The Role of Core Desktop
Interestingly, TissuPath, Strata Plan, and Barry Plant Blackburn are all clients of Core Desktop, a South Melbourne-based IT services provider. This company recently detected a hack on its systems on August 22, 2023.
"Our cyber forensic team do not have a firm understanding of the origins of the entry but initial suggestions are that it was from a targeted client-side phishing attack which infiltrated our control systems, impersonated privileged accounts and encrypted some servers," Core Desktop revealed in a letter sent to its clients.
Core Desktop's managing director, Rod Bloom, confirmed his company was the victim of a cyber-attack. The company has reported the data breach to the Office of the Australian Information Commissioner and the Australian Cyber Security Centre. Core Desktop has regained control of its systems after resetting login details and hiring forensic cybersecurity specialists.
Companies Refute Hackers' Claims
Despite the hackers' threats, some companies are disputing the claims of the Russian group. Barry Plant’s CEO, Lisa Pennell, emphasised that the cyber attack was limited to its Blackburn office and did not breach the rest of the company's systems. The hackers allege to have stolen about 3 terabytes of data from Barry Plant.

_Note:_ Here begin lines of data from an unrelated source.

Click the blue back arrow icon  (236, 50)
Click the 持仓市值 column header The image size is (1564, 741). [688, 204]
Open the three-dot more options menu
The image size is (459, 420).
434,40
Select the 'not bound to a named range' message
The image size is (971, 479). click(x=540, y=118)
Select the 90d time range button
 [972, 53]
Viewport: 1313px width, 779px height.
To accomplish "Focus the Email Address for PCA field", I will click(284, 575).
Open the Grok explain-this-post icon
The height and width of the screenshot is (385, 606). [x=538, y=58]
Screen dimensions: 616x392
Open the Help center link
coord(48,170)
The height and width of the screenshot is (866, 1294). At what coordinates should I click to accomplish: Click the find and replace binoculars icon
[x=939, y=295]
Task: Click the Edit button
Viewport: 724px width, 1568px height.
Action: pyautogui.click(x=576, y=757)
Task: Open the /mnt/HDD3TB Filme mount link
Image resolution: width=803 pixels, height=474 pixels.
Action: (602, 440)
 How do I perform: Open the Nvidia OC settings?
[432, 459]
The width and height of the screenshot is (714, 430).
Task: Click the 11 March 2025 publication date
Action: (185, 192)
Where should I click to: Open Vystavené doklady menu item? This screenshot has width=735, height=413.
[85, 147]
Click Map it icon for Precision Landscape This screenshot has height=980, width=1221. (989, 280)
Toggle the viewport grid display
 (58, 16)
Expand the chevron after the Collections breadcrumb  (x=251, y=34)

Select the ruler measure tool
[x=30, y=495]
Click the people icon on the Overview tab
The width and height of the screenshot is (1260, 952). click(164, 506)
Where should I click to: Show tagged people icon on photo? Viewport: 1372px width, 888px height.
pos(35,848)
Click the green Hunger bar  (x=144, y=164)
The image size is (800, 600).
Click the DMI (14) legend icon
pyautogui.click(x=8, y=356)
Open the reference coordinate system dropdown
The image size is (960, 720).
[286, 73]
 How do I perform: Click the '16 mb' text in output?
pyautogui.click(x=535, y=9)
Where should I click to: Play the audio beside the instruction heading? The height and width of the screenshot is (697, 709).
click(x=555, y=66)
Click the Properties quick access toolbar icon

Simon Chamaa, the director of Strata Plan, also disputed the hackers' claims, stating that their data remains secure due to preventative measures already in place.
Tisher Liner FC Law is currently working to validate the hackers' claims, promising to communicate with clients, staff, and stakeholders promptly if any actionable information arises.
Conclusion
As cyber threats continue to evolve, businesses are urged to adopt robust security measures to protect sensitive data. The recent ransomware attacks on Australian companies serve as a stark reminder of the potential threats that exist in the digital realm.